> [Problem to solve]
Repeat the records below exactly, from the first line through the line containing "The height and", and leave out any pictures.

Saved data entries
----

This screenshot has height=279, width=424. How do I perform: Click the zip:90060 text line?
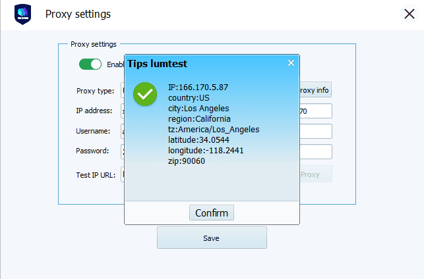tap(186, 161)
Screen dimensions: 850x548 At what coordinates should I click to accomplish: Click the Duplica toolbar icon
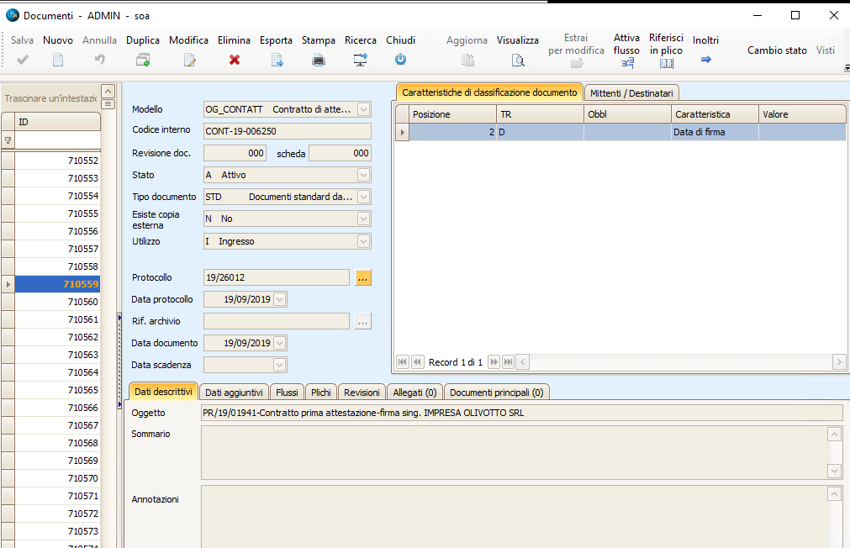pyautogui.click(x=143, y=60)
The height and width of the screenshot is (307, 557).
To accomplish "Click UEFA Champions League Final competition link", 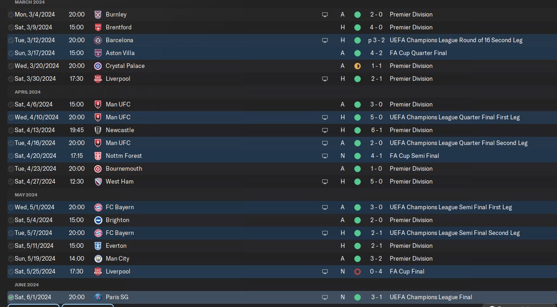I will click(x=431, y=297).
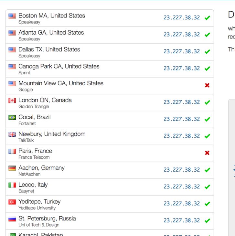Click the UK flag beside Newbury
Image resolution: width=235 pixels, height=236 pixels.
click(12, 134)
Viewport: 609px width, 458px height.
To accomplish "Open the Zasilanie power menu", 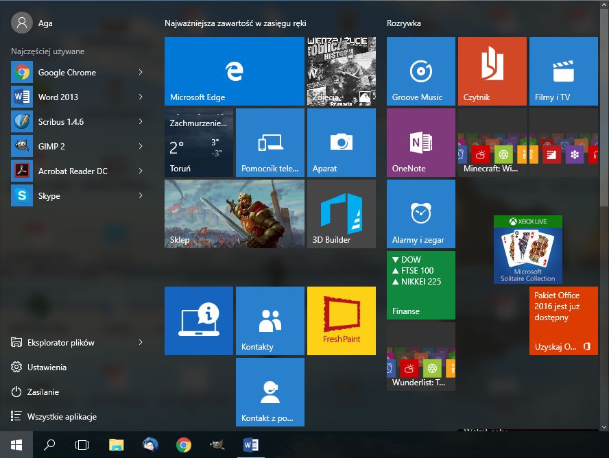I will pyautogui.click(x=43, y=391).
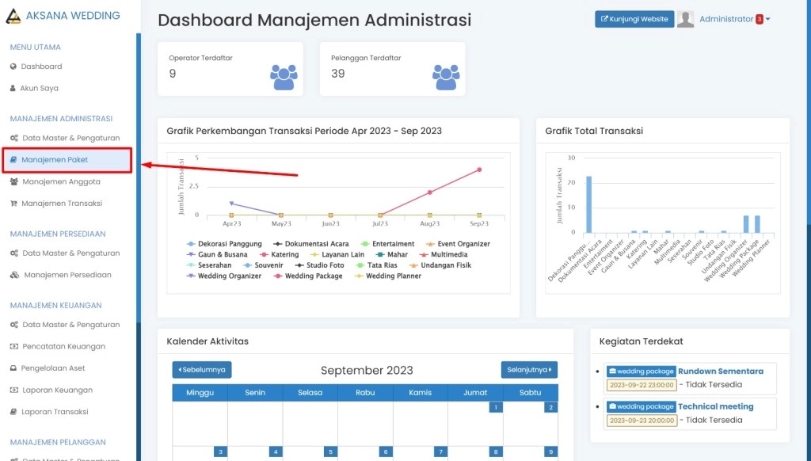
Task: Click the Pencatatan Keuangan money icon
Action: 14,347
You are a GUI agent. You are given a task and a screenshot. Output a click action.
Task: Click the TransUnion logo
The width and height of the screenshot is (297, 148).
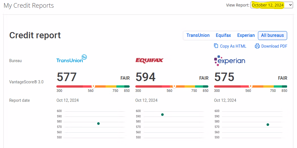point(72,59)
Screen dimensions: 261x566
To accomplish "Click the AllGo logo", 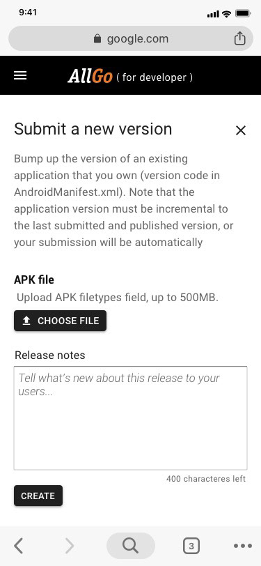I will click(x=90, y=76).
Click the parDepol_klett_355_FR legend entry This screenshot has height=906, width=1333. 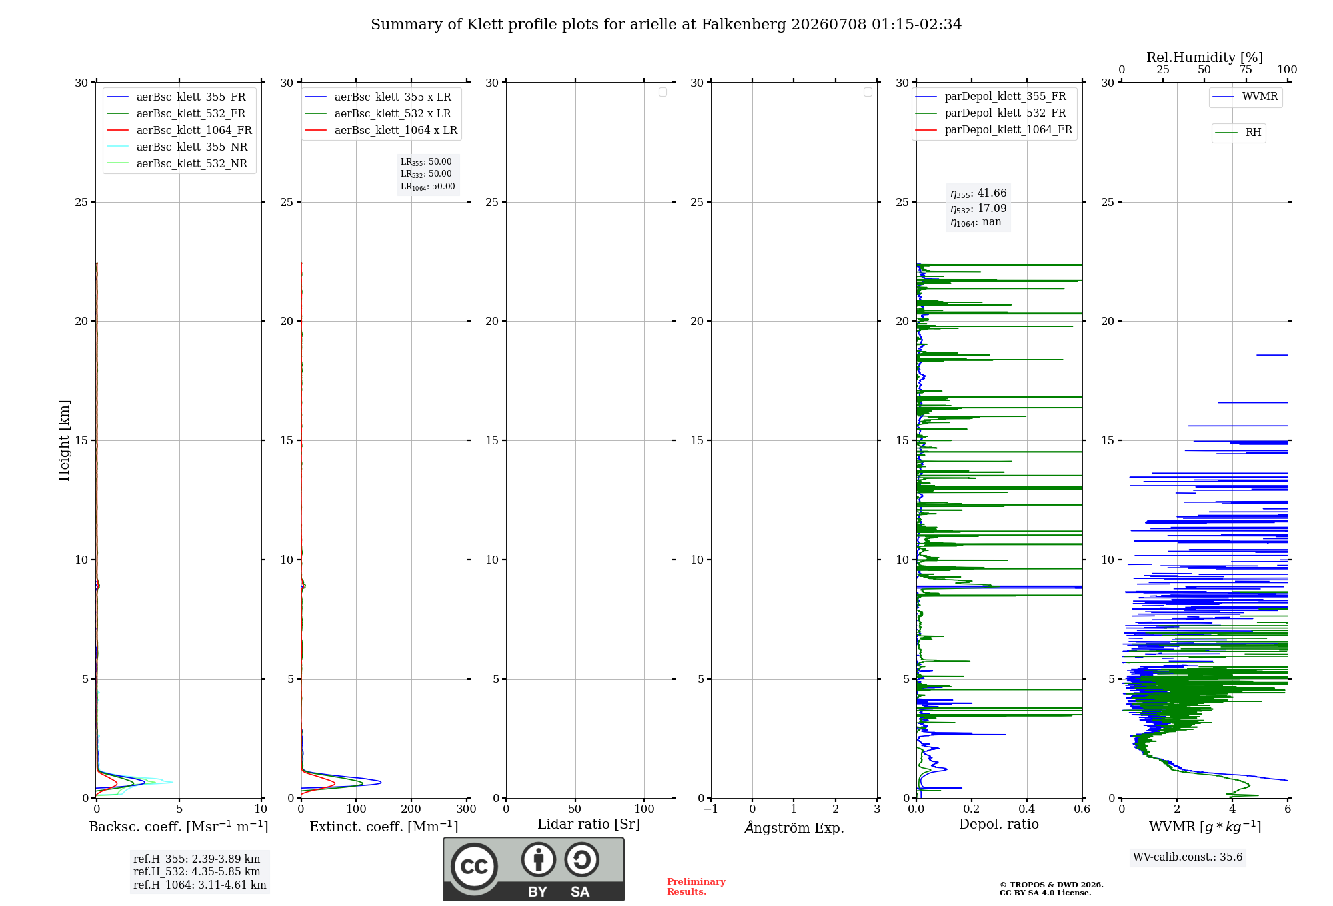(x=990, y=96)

----

> [Exercise response]
This screenshot has height=279, width=424. How do I perform: Click the zip:90060 text line?
tap(186, 161)
Screen dimensions: 850x548 At what coordinates should I click to accomplish: Click the Duplica toolbar icon
pyautogui.click(x=143, y=60)
The height and width of the screenshot is (307, 557).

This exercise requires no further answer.